Every line of the data, first to last, must be written out unchanged.
-*-*-
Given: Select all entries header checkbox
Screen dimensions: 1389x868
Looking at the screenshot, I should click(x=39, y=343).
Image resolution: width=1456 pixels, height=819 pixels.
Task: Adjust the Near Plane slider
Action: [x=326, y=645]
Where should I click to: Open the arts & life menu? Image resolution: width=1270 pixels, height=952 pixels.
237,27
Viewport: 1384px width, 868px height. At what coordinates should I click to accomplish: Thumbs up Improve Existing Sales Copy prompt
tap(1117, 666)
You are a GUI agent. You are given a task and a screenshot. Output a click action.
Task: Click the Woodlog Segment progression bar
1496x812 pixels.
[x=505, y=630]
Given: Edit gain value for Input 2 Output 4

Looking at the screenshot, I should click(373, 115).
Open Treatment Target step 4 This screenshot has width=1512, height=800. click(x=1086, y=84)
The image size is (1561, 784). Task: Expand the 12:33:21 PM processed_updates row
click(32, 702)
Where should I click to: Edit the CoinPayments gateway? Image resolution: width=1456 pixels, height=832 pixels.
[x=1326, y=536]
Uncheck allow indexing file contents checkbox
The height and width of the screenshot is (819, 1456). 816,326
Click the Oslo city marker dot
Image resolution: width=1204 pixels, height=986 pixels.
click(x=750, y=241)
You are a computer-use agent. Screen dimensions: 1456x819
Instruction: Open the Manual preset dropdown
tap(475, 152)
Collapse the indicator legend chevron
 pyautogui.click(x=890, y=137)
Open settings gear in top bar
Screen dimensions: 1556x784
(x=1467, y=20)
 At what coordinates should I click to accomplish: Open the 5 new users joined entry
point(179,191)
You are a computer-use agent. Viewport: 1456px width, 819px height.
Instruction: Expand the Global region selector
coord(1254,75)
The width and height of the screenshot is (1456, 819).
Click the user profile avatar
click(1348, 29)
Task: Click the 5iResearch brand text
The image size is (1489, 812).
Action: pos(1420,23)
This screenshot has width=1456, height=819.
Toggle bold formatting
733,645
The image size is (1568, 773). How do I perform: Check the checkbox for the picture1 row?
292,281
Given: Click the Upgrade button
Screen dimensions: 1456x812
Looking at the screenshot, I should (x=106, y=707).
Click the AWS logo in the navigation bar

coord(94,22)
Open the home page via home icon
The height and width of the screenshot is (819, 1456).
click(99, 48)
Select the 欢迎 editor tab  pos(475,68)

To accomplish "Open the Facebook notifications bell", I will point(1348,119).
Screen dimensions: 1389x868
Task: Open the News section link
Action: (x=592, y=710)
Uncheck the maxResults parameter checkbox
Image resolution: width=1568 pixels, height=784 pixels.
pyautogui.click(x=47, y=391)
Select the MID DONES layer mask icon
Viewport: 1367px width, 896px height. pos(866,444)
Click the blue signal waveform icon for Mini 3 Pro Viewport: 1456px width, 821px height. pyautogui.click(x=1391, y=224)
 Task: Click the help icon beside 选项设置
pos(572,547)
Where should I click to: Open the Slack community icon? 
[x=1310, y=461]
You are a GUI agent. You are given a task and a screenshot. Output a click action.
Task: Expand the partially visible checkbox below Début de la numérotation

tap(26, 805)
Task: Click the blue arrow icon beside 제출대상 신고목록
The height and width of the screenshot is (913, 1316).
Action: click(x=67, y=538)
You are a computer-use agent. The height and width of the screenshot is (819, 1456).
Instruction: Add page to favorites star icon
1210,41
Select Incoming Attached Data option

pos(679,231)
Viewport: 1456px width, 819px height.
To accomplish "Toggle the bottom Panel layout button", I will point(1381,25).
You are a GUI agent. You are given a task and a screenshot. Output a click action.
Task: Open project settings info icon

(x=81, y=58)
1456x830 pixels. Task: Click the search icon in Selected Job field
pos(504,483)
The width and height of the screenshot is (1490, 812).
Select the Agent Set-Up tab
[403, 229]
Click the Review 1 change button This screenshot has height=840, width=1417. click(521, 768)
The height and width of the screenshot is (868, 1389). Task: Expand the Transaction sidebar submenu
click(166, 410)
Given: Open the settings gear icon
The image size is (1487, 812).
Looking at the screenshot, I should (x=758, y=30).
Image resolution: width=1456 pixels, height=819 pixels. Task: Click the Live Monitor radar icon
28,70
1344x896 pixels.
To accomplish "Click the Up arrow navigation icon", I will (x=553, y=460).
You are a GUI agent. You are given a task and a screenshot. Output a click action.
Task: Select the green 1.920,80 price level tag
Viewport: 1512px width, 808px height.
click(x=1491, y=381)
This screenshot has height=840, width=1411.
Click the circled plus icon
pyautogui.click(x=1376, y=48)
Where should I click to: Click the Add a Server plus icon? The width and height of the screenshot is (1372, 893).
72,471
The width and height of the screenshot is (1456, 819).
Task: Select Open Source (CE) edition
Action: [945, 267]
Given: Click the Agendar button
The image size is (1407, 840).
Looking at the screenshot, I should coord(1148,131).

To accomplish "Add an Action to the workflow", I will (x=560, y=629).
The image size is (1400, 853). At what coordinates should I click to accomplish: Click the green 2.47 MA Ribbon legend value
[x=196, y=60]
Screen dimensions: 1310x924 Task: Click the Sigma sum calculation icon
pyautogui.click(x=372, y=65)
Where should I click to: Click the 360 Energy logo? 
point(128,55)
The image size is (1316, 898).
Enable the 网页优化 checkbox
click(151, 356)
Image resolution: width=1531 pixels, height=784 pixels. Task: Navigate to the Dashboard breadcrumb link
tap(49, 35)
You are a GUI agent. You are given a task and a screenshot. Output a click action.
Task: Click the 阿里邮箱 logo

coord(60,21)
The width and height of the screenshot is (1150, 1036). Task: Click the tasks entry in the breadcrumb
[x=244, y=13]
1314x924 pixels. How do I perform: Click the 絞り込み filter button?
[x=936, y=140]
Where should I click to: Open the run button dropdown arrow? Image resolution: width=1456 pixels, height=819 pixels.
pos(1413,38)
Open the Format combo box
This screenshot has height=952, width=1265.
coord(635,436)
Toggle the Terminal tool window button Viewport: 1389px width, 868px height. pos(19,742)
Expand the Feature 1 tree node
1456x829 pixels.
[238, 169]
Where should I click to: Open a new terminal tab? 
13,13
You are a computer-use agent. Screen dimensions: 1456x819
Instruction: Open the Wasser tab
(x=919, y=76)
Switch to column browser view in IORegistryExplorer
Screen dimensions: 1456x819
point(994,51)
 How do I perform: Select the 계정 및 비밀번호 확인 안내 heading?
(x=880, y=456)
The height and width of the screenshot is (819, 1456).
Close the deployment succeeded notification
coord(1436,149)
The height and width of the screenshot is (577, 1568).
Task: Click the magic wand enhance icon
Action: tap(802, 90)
-*-*-
## EXERCISE ANSWER
Given: Select all entries header checkbox
Screen dimensions: 1389x868
Looking at the screenshot, I should click(x=39, y=343).
Image resolution: width=1456 pixels, height=819 pixels.
Task: Adjust the Near Plane slider
Action: [x=326, y=645]
Where should I click to: Open the arts & life menu? Image resolution: width=1270 pixels, height=952 pixels.
237,27
Viewport: 1384px width, 868px height. At what coordinates should I click to accomplish: Thumbs up Improve Existing Sales Copy prompt
tap(1117, 666)
You are a GUI agent. You are given a task and a screenshot. Output a click action.
Task: Click the Woodlog Segment progression bar
1496x812 pixels.
[x=505, y=630]
Given: Edit gain value for Input 2 Output 4

Looking at the screenshot, I should click(373, 115).
Open Treatment Target step 4 This screenshot has width=1512, height=800. click(x=1086, y=84)
The image size is (1561, 784). Task: Expand the 12:33:21 PM processed_updates row
click(32, 702)
Where should I click to: Edit the CoinPayments gateway? Image resolution: width=1456 pixels, height=832 pixels.
[x=1326, y=536]
Uncheck allow indexing file contents checkbox
The height and width of the screenshot is (819, 1456). 816,326
Click the Oslo city marker dot
Image resolution: width=1204 pixels, height=986 pixels.
click(x=750, y=241)
You are a computer-use agent. Screen dimensions: 1456x819
Instruction: Open the Manual preset dropdown
tap(475, 152)
Collapse the indicator legend chevron
 pyautogui.click(x=890, y=137)
Open settings gear in top bar
Screen dimensions: 1556x784
(x=1467, y=20)
 At what coordinates should I click to accomplish: Open the 5 new users joined entry
point(179,191)
You are a computer-use agent. Viewport: 1456px width, 819px height.
Instruction: Expand the Global region selector
coord(1254,75)
The width and height of the screenshot is (1456, 819).
Click the user profile avatar
click(1348, 29)
Task: Click the 5iResearch brand text
The image size is (1489, 812).
Action: pos(1420,23)
This screenshot has width=1456, height=819.
Toggle bold formatting
733,645
The image size is (1568, 773). How do I perform: Check the checkbox for the picture1 row?
292,281
Given: Click the Upgrade button
Screen dimensions: 1456x812
Looking at the screenshot, I should (x=106, y=707).
Click the AWS logo in the navigation bar

coord(94,22)
Open the home page via home icon
The height and width of the screenshot is (819, 1456).
click(99, 48)
Select the 欢迎 editor tab  pos(475,68)

To accomplish "Open the Facebook notifications bell", I will point(1348,119).
Screen dimensions: 1389x868
Task: Open the News section link
Action: (x=592, y=710)
Uncheck the maxResults parameter checkbox
Image resolution: width=1568 pixels, height=784 pixels.
pyautogui.click(x=47, y=391)
Select the MID DONES layer mask icon
Viewport: 1367px width, 896px height. pos(866,444)
Click the blue signal waveform icon for Mini 3 Pro Viewport: 1456px width, 821px height. pyautogui.click(x=1391, y=224)
 Task: Click the help icon beside 选项设置
pos(572,547)
Where should I click to: Open the Slack community icon? 
[x=1310, y=461]
You are a GUI agent. You are given a task and a screenshot. Output a click action.
Task: Expand the partially visible checkbox below Début de la numérotation

tap(26, 805)
Task: Click the blue arrow icon beside 제출대상 신고목록
The height and width of the screenshot is (913, 1316).
Action: click(x=67, y=538)
You are a computer-use agent. The height and width of the screenshot is (819, 1456).
Instruction: Add page to favorites star icon
1210,41
Select Incoming Attached Data option

pos(679,231)
Viewport: 1456px width, 819px height.
To accomplish "Toggle the bottom Panel layout button", I will point(1381,25).
You are a GUI agent. You are given a task and a screenshot. Output a click action.
Task: Open project settings info icon

(x=81, y=58)
1456x830 pixels. Task: Click the search icon in Selected Job field
pos(504,483)
The width and height of the screenshot is (1490, 812).
Select the Agent Set-Up tab
[403, 229]
Click the Review 1 change button This screenshot has height=840, width=1417. click(521, 768)
The height and width of the screenshot is (868, 1389). Task: Expand the Transaction sidebar submenu
click(166, 410)
Given: Open the settings gear icon
The image size is (1487, 812).
Looking at the screenshot, I should (x=758, y=30).
Image resolution: width=1456 pixels, height=819 pixels. Task: Click the Live Monitor radar icon
28,70
1344x896 pixels.
To accomplish "Click the Up arrow navigation icon", I will (x=553, y=460).
You are a GUI agent. You are given a task and a screenshot. Output a click action.
Task: Select the green 1.920,80 price level tag
Viewport: 1512px width, 808px height.
click(x=1491, y=381)
This screenshot has height=840, width=1411.
Click the circled plus icon
pyautogui.click(x=1376, y=48)
Where should I click to: Click the Add a Server plus icon? The width and height of the screenshot is (1372, 893).
72,471
The width and height of the screenshot is (1456, 819).
Task: Select Open Source (CE) edition
Action: [945, 267]
Given: Click the Agendar button
The image size is (1407, 840).
Looking at the screenshot, I should coord(1148,131).

To accomplish "Add an Action to the workflow", I will (x=560, y=629).
The image size is (1400, 853). At what coordinates should I click to accomplish: Click the green 2.47 MA Ribbon legend value
[x=196, y=60]
Screen dimensions: 1310x924 Task: Click the Sigma sum calculation icon
pyautogui.click(x=372, y=65)
Where should I click to: Click the 360 Energy logo? 
point(128,55)
The image size is (1316, 898).
Enable the 网页优化 checkbox
click(151, 356)
Image resolution: width=1531 pixels, height=784 pixels. Task: Navigate to the Dashboard breadcrumb link
tap(49, 35)
You are a GUI agent. You are given a task and a screenshot. Output a click action.
Task: Click the 阿里邮箱 logo

coord(60,21)
The width and height of the screenshot is (1150, 1036). Task: Click the tasks entry in the breadcrumb
[x=244, y=13]
1314x924 pixels. How do I perform: Click the 絞り込み filter button?
[x=936, y=140]
Where should I click to: Open the run button dropdown arrow? Image resolution: width=1456 pixels, height=819 pixels.
pos(1413,38)
Open the Format combo box
This screenshot has height=952, width=1265.
coord(635,436)
Toggle the Terminal tool window button Viewport: 1389px width, 868px height. pos(19,742)
Expand the Feature 1 tree node
1456x829 pixels.
[238, 169]
Where should I click to: Open a new terminal tab? 
13,13
You are a computer-use agent. Screen dimensions: 1456x819
Instruction: Open the Wasser tab
(x=919, y=76)
Switch to column browser view in IORegistryExplorer
Screen dimensions: 1456x819
point(994,51)
 How do I perform: Select the 계정 및 비밀번호 확인 안내 heading?
(x=880, y=456)
The height and width of the screenshot is (819, 1456).
Close the deployment succeeded notification
coord(1436,149)
The height and width of the screenshot is (577, 1568).
Task: Click the magic wand enhance icon
Action: tap(802, 90)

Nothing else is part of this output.